I am attempting to work on the following loss function. To my understanding, this is essentially a BCE loss function where we need to work with the weight parameter. I initially started with
Counting the number of positive examples and then
weight = total_samples / number_positive_per_class. However, clearly this is not what the paper suggests.
I read through the documents and it seems I need to set the
pos_weight parameter. However, there is nothing to set the
neg_weights as might be needed in this case. So, can I use the ratio of
pos_weight = neg_samples/ pos_samples
If this should be the way, can I use the direct ratio or I need to do something else in order to ensure the loss values are correctly weighted?
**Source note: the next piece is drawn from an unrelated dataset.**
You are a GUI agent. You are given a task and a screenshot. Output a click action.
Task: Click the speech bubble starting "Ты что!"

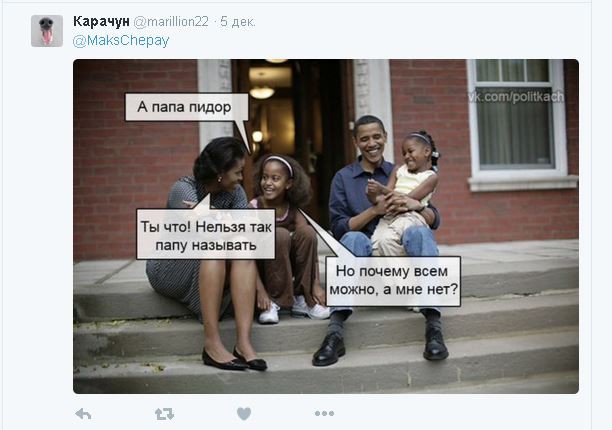[x=206, y=234]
Any help would be highly appreciated. Thank you
I think you could transform the posted formula into the
pos_weight formula used in
nn.BCEWithLogitsLoss as given in the docs.
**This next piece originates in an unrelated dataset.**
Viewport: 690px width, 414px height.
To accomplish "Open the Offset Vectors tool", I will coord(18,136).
pos_weight is specified as
nb_neg/nb_pos and is multiplied with the “positive” part of the loss (left summand). If you divide both summands by
lambda_0 in your formula, you would end up with the same loss formulation.
Thank you so much for the reply. Here is a followup though. I see there is also an implementation for the function
MultiLabelSoftMarginLoss. I think in spirit it is similar to the
BCEWithLogitLoss and since I have a multi label classification, I thought it would be better to use the
MultiLabelSoftMarginLoss function. However, there is no
pos_weight parameter in it. Is there a way I can use it or should I stick to
Also, just to be sure, should I use
pos_weight = neg_samples_of_each_class/ pos_samples_of_each_class in the loss formulation?
I don’t know how
MultiLabelSoftMarginLoss would compare to
BCEWithLogitsLoss, so let’s wait for some experts to chime in.
In case you are dealing with a multi-label classification,
pos_weight should get a value for each class, i.e. it should be a tensor containing
nb_classes values defined as
[nb_neg_class0/nb_pos_class0, nb_neg_class1/nb_pos_class1, ...].
Thank you for the quick response. Just to confirm, even if I use only the
BCEWithLogitLoss, it should be fine in the Multi-label scenario. I just want to make sure that the loss I am computing in this way, is not incorrect.
nn.BCEWithLogitsLoss can be used for binary and multi-label classification use cases.